Reproduce every one of the records below line for line, changing nothing.

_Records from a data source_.
....

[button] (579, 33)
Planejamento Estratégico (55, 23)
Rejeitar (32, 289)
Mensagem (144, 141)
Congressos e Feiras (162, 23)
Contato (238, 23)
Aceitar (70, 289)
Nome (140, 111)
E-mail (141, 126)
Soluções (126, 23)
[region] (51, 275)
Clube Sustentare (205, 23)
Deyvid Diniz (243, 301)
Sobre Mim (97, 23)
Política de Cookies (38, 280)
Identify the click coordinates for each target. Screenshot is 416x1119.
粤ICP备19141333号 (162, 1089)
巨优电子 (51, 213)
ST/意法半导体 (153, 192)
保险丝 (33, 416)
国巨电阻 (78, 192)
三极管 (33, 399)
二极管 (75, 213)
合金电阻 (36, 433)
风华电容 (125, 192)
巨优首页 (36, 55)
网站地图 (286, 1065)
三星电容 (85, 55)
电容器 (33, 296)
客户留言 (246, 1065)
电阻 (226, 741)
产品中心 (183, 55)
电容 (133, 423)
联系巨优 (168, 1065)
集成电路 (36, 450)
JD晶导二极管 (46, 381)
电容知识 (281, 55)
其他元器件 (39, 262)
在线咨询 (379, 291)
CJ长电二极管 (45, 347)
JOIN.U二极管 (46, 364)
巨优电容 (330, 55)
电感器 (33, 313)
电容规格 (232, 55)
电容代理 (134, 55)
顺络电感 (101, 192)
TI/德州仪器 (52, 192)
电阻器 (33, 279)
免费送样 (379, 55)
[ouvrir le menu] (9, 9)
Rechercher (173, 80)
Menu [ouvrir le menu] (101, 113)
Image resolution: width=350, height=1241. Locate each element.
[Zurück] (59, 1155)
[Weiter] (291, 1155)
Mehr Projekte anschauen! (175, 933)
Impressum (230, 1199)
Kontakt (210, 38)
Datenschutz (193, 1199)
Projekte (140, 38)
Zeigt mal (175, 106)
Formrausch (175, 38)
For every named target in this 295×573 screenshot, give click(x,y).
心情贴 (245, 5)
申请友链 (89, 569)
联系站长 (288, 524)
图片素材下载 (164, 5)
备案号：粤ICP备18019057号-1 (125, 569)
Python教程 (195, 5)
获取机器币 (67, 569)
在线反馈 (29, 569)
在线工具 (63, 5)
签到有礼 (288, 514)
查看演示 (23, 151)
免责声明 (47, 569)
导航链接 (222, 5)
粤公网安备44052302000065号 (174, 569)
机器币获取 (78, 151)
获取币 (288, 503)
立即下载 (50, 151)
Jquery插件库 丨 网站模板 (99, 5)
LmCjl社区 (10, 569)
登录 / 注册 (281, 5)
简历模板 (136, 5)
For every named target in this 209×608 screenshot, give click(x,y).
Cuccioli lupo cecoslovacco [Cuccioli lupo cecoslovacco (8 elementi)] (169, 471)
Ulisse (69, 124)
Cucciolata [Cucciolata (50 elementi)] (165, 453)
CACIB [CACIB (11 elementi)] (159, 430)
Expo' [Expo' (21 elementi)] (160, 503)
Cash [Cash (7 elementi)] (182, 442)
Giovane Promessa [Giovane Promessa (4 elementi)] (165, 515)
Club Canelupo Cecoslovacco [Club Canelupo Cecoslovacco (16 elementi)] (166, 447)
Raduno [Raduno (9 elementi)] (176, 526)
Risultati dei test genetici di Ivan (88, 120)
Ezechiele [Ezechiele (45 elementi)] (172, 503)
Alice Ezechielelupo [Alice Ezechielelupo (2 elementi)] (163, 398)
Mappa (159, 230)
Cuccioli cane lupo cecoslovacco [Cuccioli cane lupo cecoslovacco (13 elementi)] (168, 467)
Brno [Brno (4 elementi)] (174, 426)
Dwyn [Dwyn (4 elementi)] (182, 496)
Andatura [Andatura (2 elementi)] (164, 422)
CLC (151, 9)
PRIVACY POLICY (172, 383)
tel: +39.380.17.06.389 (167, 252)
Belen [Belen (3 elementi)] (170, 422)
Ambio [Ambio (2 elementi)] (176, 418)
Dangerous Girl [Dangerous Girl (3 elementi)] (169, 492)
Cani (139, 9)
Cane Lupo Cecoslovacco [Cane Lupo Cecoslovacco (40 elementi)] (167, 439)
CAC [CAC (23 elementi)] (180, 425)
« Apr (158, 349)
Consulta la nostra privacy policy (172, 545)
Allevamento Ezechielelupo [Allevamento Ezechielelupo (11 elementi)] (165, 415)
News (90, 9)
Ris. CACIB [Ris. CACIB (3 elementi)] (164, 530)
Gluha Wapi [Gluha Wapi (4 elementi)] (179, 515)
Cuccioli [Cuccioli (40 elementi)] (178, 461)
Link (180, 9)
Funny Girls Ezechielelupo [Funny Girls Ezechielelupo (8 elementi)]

....

_SOLUTION_.
[button] (579, 33)
Planejamento Estratégico (55, 23)
Rejeitar (32, 289)
Mensagem (144, 141)
Congressos e Feiras (162, 23)
Contato (238, 23)
Aceitar (70, 289)
Nome (140, 111)
E-mail (141, 126)
Soluções (126, 23)
[region] (51, 275)
Clube Sustentare (205, 23)
Deyvid Diniz (243, 301)
Sobre Mim (97, 23)
Política de Cookies (38, 280)
Identify the click coordinates for each target. Screenshot is 416x1119.
粤ICP备19141333号 (162, 1089)
巨优电子 (51, 213)
ST/意法半导体 (153, 192)
保险丝 (33, 416)
国巨电阻 (78, 192)
三极管 (33, 399)
二极管 (75, 213)
合金电阻 (36, 433)
风华电容 (125, 192)
巨优首页 (36, 55)
网站地图 (286, 1065)
三星电容 (85, 55)
电容器 (33, 296)
客户留言 (246, 1065)
电阻 (226, 741)
产品中心 (183, 55)
电容 (133, 423)
联系巨优 (168, 1065)
集成电路 (36, 450)
JD晶导二极管 (46, 381)
电容知识 (281, 55)
其他元器件 (39, 262)
在线咨询 (379, 291)
CJ长电二极管 (45, 347)
JOIN.U二极管 (46, 364)
巨优电容 (330, 55)
电感器 (33, 313)
电容规格 (232, 55)
电容代理 (134, 55)
顺络电感 (101, 192)
TI/德州仪器 (52, 192)
电阻器 (33, 279)
免费送样 (379, 55)
[ouvrir le menu] (9, 9)
Rechercher (173, 80)
Menu [ouvrir le menu] (101, 113)
Image resolution: width=350, height=1241. Locate each element.
[Zurück] (59, 1155)
[Weiter] (291, 1155)
Mehr Projekte anschauen! (175, 933)
Impressum (230, 1199)
Kontakt (210, 38)
Datenschutz (193, 1199)
Projekte (140, 38)
Zeigt mal (175, 106)
Formrausch (175, 38)
For every named target in this 295×573 screenshot, give click(x,y).
心情贴 (245, 5)
申请友链 (89, 569)
联系站长 (288, 524)
图片素材下载 (164, 5)
备案号：粤ICP备18019057号-1 (125, 569)
Python教程 (195, 5)
获取机器币 (67, 569)
在线反馈 (29, 569)
在线工具 (63, 5)
签到有礼 (288, 514)
查看演示 (23, 151)
免责声明 (47, 569)
导航链接 (222, 5)
粤公网安备44052302000065号 (174, 569)
机器币获取 (78, 151)
获取币 (288, 503)
立即下载 (50, 151)
Jquery插件库 丨 网站模板 (99, 5)
LmCjl社区 (10, 569)
登录 / 注册 (281, 5)
简历模板 (136, 5)
For every named target in this 209×608 screenshot, give click(x,y).
Cuccioli lupo cecoslovacco [Cuccioli lupo cecoslovacco (8 elementi)] (169, 471)
Ulisse (69, 124)
Cucciolata [Cucciolata (50 elementi)] (165, 453)
CACIB [CACIB (11 elementi)] (159, 430)
Expo' [Expo' (21 elementi)] (160, 503)
Cash [Cash (7 elementi)] (182, 442)
Giovane Promessa [Giovane Promessa (4 elementi)] (165, 515)
Club Canelupo Cecoslovacco [Club Canelupo Cecoslovacco (16 elementi)] (166, 447)
Raduno [Raduno (9 elementi)] (176, 526)
Risultati dei test genetici di Ivan (88, 120)
Ezechiele [Ezechiele (45 elementi)] (172, 503)
Alice Ezechielelupo [Alice Ezechielelupo (2 elementi)] (163, 398)
Mappa (159, 230)
Cuccioli cane lupo cecoslovacco [Cuccioli cane lupo cecoslovacco (13 elementi)] (168, 467)
Brno [Brno (4 elementi)] (174, 426)
Dwyn [Dwyn (4 elementi)] (182, 496)
Andatura [Andatura (2 elementi)] (164, 422)
CLC (151, 9)
PRIVACY POLICY (172, 383)
tel: +39.380.17.06.389 (167, 252)
Belen [Belen (3 elementi)] (170, 422)
Ambio [Ambio (2 elementi)] (176, 418)
Dangerous Girl [Dangerous Girl (3 elementi)] (169, 492)
Cani (139, 9)
Cane Lupo Cecoslovacco [Cane Lupo Cecoslovacco (40 elementi)] (167, 439)
CAC [CAC (23 elementi)] (180, 425)
« Apr (158, 349)
Consulta la nostra privacy policy (172, 545)
Allevamento Ezechielelupo [Allevamento Ezechielelupo (11 elementi)] (165, 415)
News (90, 9)
Ris. CACIB [Ris. CACIB (3 elementi)] (164, 530)
Gluha Wapi [Gluha Wapi (4 elementi)] (179, 515)
Cuccioli [Cuccioli (40 elementi)] (178, 461)
Link (180, 9)
Funny Girls Ezechielelupo [Funny Girls Ezechielelupo (8 elementi)]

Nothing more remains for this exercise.